── Kutipan Teks ──

Manqul (baca:
mangkul) menurut Islam Jamaah/354 adalah proses pemindahan ilmu dari guru ke
murid. Islam Jamaah/354 meyakini bahwa ilmu yang tidak mangkul adalah tidak
sah, bahkan, Islamnya juga tidak sah. Mari kita diskusikan “mangkul” menurut timbangan
syariat disertai penjelasan para ulama kibar.
Kaidah “Mangkul” tidak
dikenal oleh para ulama sehingga hal ini merupakan bid’ah dan kesalahan yang
besar dan mengherankan.

───

* _Soal Tertulis 1_:
Dalam teks tentang manqul, apa arti manqul menurut Islam Jamaah/354?

── Data yang Diberikan ──

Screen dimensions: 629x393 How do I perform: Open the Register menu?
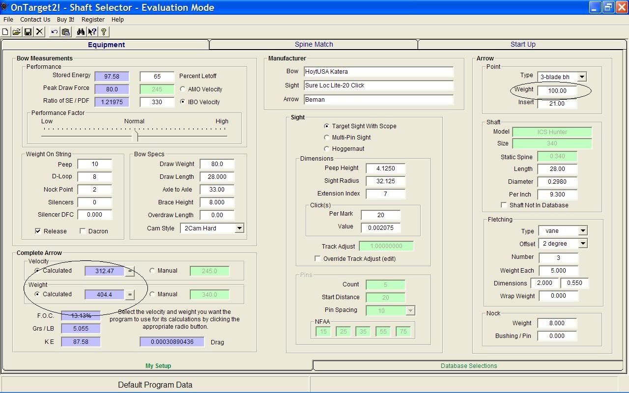click(x=93, y=20)
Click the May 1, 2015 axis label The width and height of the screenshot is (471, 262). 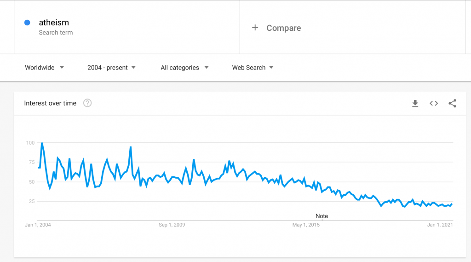coord(306,225)
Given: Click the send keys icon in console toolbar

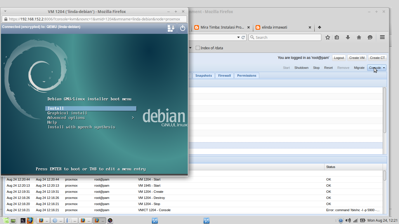Looking at the screenshot, I should pos(171,28).
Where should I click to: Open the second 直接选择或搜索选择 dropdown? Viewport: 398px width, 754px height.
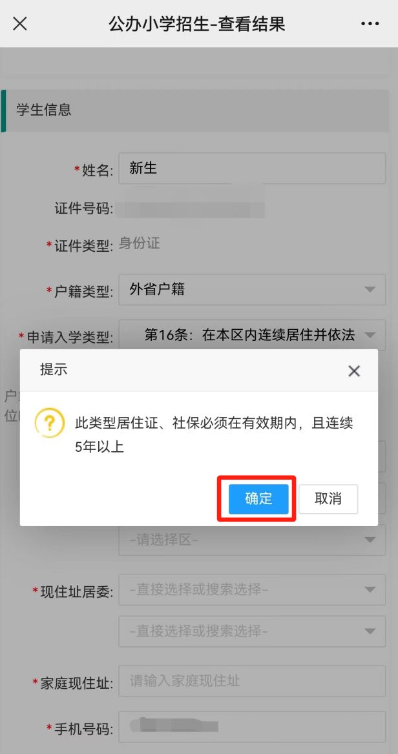[252, 631]
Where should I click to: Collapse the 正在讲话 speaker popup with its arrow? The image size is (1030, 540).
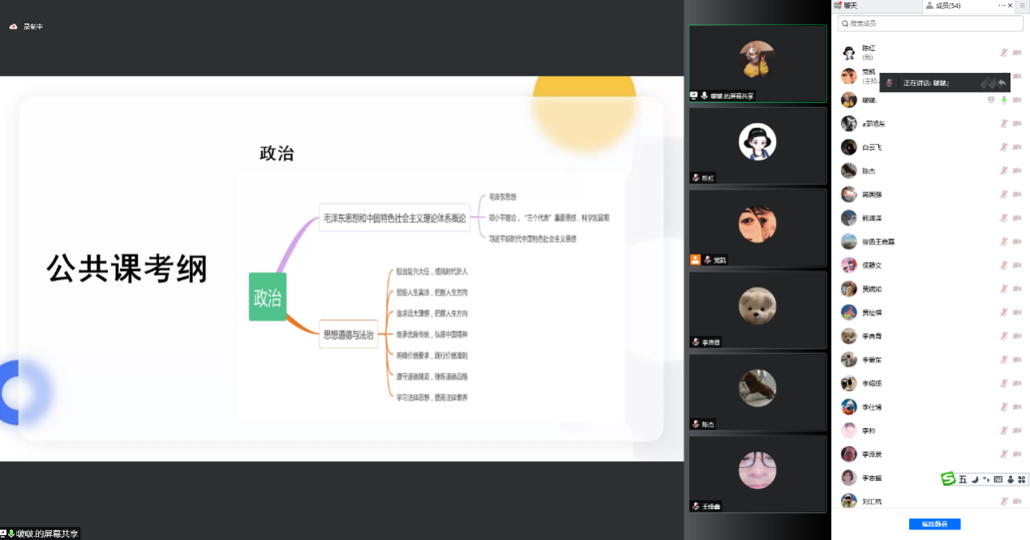[1002, 83]
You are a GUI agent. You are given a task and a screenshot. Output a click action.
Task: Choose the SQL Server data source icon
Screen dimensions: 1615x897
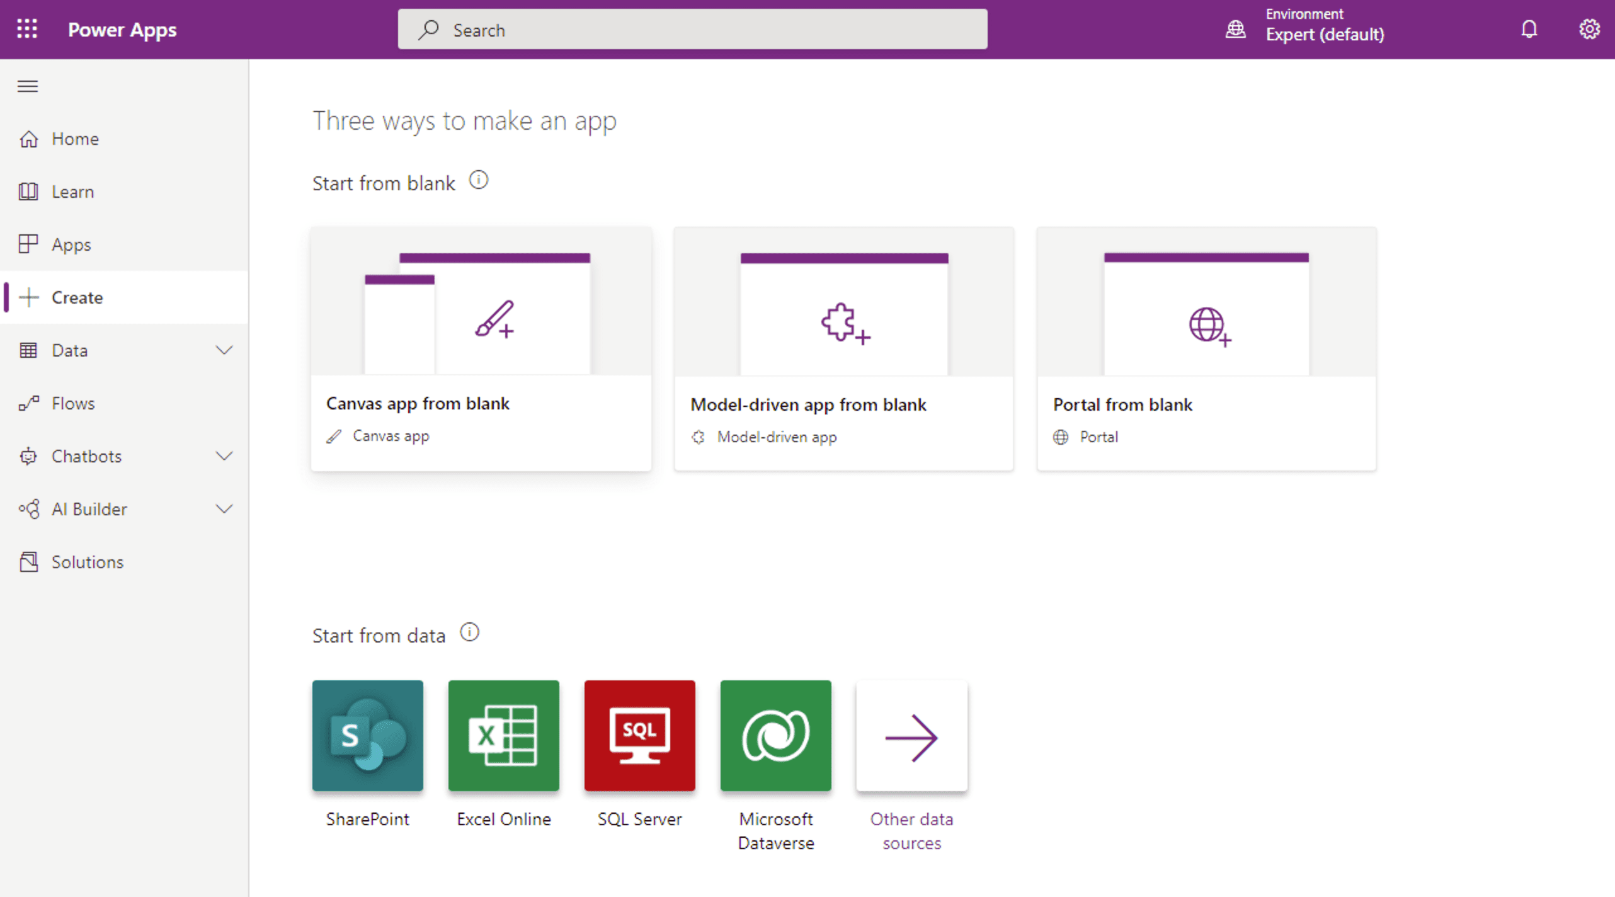[x=639, y=735]
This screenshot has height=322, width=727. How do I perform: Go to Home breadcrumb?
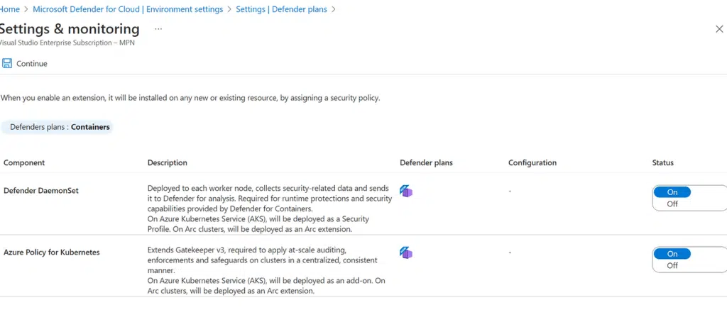(x=9, y=9)
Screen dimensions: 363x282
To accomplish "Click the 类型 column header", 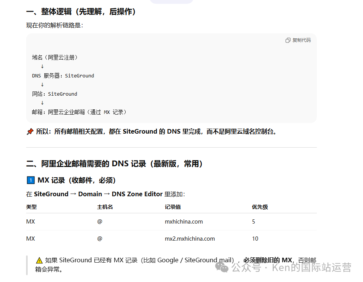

───

* _Soal Tertulis 2_:
Ubah baris-baris catatan dari baris yang memuat "This screenshot has" sampai akhir catatan, termasuk baris pertama itu, menjadi daftar JSON berisi string dengan satu string per baris. Lewati baris kosong dan jangan sertakan gambar.

* _Jawaban Tertulis 1_:
Proses pemindahan ilmu dari guru ke murid.

* _Jawaban Tertulis 2_:
[
  "This screenshot has height=322, width=727. How do I perform: Go to Home breadcrumb?",
  "(x=9, y=9)",
  "Screen dimensions: 363x282",
  "To accomplish \"Click the 类型 column header\", "
]